Tuesday, March 19, 2019

FERC OKs Key PJM Changes to Address GreenHat Default

By Rory D. Sweeney

FERC on Thursday approved some of the flexibility PJM has sought to address after the historic GreenHat Energy financial transmission rights portfolio default.

The commission accepted Tariff and Operating Agreement revisions that require defaulted FTR portfolios to go to settlement rather than being liquidated through auction (ER19-19). It was one of four requests PJM filed with FERC to attempt to mitigate the financial risk created by the default, which is expected to cost stakeholders more than $100 million to cover the losing bets. Stakeholders have criticized PJM for what they see as bungled handling of the issue. (See Advocacy Group Seeks CFTC Oversight of PJM FTRs.)

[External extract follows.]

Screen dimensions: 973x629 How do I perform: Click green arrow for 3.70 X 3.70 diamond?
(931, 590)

PJM analysis shows the continuing downward trajectory of GreenHat’s FTR portfolio. | PJM

FERC’s approval is conditioned on PJM removing Tariff and OA language related to bilateral FTR transactions that is predicated on the commission accepting a related filing that received a deficiency letter requesting more information (ER19-24). FERC made the ruling effective Dec. 1, rendering moot another related filing that sought to ensure an effective date no later than Feb. 28, 2019 (ER19-25).

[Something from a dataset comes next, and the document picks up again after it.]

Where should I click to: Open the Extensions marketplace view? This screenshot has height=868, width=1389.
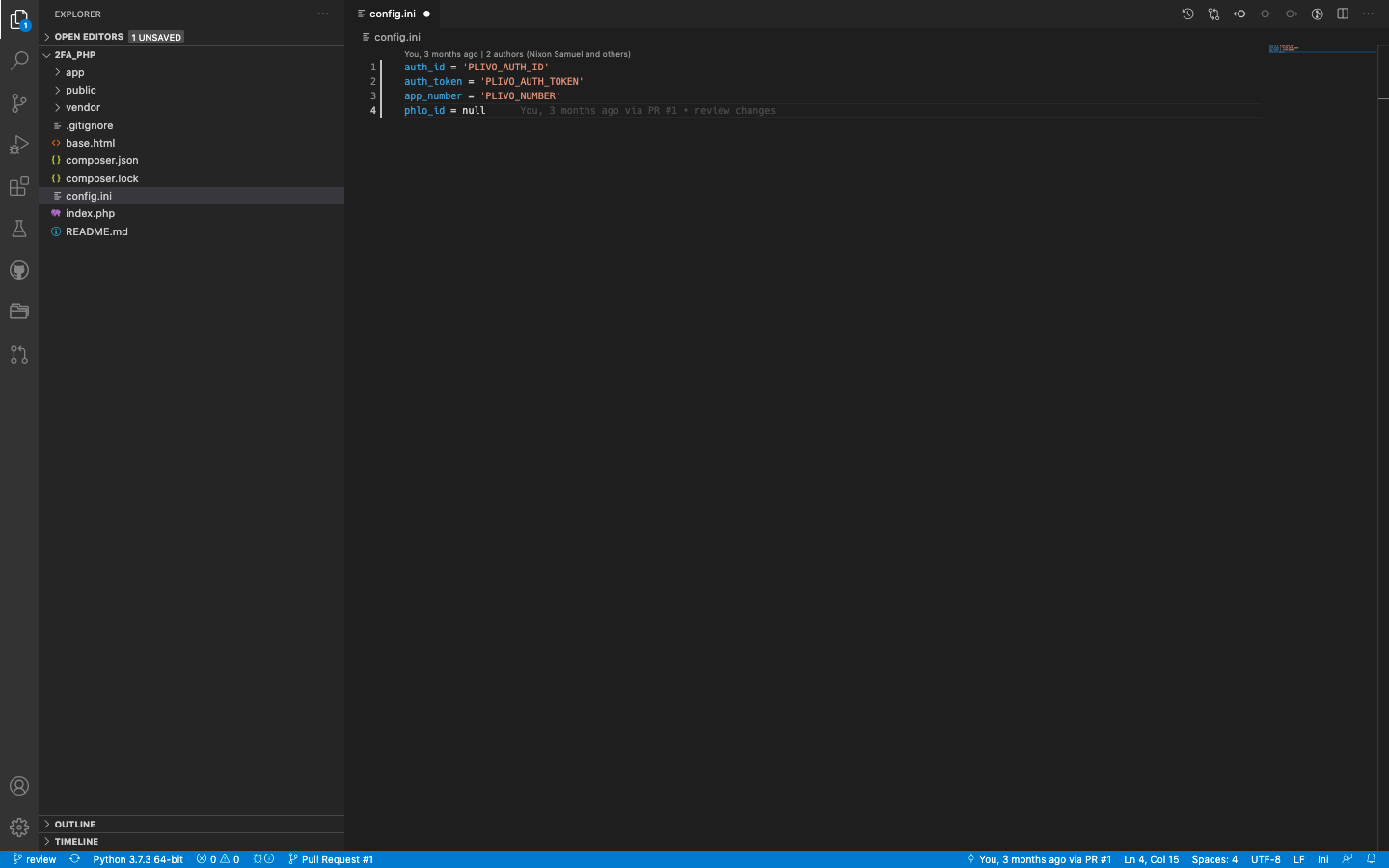click(19, 186)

On Friday, FERC’s Office of Energy Market Regulation accepted by delegated authority the fourth filing, which clarified that a PJM member’s per capita portion of FTR default allocation assessments will not exceed $10,000 per calendar year, cumulative of all defaults, or more than once per each member’s ongoing default if default allocation assessment charges for a member’s ongoing default span multiple calendar years (ER19-23).

Settlement Order

FERC approved sending defaults to settlement rather than liquidation despite several protests, which argued that the requirement prolongs uncertainty, leaves PJM with no alternate ability to mitigate default losses, could increase the size of the default, inhibits liquidity by preventing the sale of valuable hedges and disrupts the orderly unwinding or reorganization of the defaulting entity.

“We acknowledge that inherent in these revisions, PJM stakeholders are exchanging one set of risks for another,” the commission said. “The commission recognizes that PJM, on behalf of the stakeholders who ultimately bear the cost of default, assessed such tradeoffs, including the risk tolerance of its stakeholders, and this proposal is the result of such an assessment. While we acknowledge that there are potential downsides to not liquidating defaulted portfolios through the FTR auctions, we cannot find that PJM’s choice to allow FTR positions to go to settlement is unjust and unreasonable.”

The commission said that while the GreenHat default may be an exceptional event that may never happen again, that doesn’t determine whether the rule changes stemming from it are unjust or unreasonable, nor does how other regions would handle such a situation.